La orden -dada en voz baja, pero con urgencia- acabó con las conversaciones a su alrededor. Oyó el golpeteo de metal contra las rocas cuando los guerreros se pusieron en marcha y los ruidos cesaron. Áquila se arrastró alrededor de la roca detrás de la que había estado escondido, en busca de un punto que le permitiera tener una vista del valle. Fue su águila lo que lo salvó, pues el hombre que le puso su espada corta en la garganta dudó el tiempo justo, al no estar seguro de su identidad. La pregunta, hecha en el gutural dialecto local, era fácil de entender y él contestó con un nombre local, gracias al que se ganó otro segundo, mientras el avericio agarraba el águila y tiraba con la fuerza justa para arrancársela.
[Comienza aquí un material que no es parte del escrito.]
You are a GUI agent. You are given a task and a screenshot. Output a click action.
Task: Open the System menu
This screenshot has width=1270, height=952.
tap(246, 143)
Al estar en medio, la espada que estaba junto al cuello de Áquila se apartó lo suficiente para que él se moviera y su rodilla hizo contacto al mismo tiempo que su mano agarraba la muñeca del guerrero. Este abrió la boca dispuesto a gritar, pero Áquila puso una mano sobre su casco y tiró de él hacia arriba, usando su correa para empujar la cabeza del guerrero hacia atrás. Colocó su otra mano sobre la boca del celta, empujando sus dientes hacia abajo hasta que oyó romperse su mandíbula. Su oponente cayó de rodillas, ahora con el brazo de Áquila rodeando su tráquea, impidiendo la entrada de aire. Tirando del casco con la otra mano, tan despacio y en silencio como le era posible, Áquila lo estranguló.

Todo estaba despejado hasta el siguiente nivel y de una mirada supo todo lo que quería saber. Pudo ver a los romanos, unas diminutas figuras a lo lejos, pero visibles por su formación regular. El grupo de futuros esclavos, en medio de los dos destacamentos, formaba una masa desordenada, pero se movía al mismo ritmo que sus captores, en dirección a la salida del valle y la carretera de vuelta al campamento base. Toda la fértil meseta estaba salpicada de cadáveres de ganado; Ampronio mató todo lo que no se podía llevar. Las cabañas habían ardido fácilmente, pero de las ascuas aún ascendían tenues volutas de humo.

Los observó durante un par de minutos, evaluando el ritmo de su paso, y confirmó que la masa de las fuerzas atacantes estaba al otro lado de la garganta, lista para descender a toda prisa, antes de darse la vuelta y regresar a donde estaban esperándole sus hombres. Después de ordenar a los que estaban disfrazados que volvieran a ponerse los uniformes, él mismo se cambió, mientras intentaba acompasar el ritmo de los que marchaban con la imagen mental del paisaje que tenía en su mente.

– ¿Recibirá Ampronio el mensaje? -preguntó Fabio.

– Lo recibirá, pero lo que importa es lo que haga él después.

– ¿Y si no hace nada?

Áquila asintió.

– Tiene comida, agua y un lugar perfecto para presentar batalla, incluso aunque lo superen en número.

– Creo que deberíamos alejarnos.

– No te preocupes, Fabio. La mayoría de ellos están al otro lado del paso. Sólo hay unos pocos a este lado porque es demasiado empinado como para caer entre nuestros hombres cuando la trampa se cierre. Estaremos más seguros aquí arriba, y si ocurre lo peor, siempre podemos encontrar la manera de unirnos a Ampronio.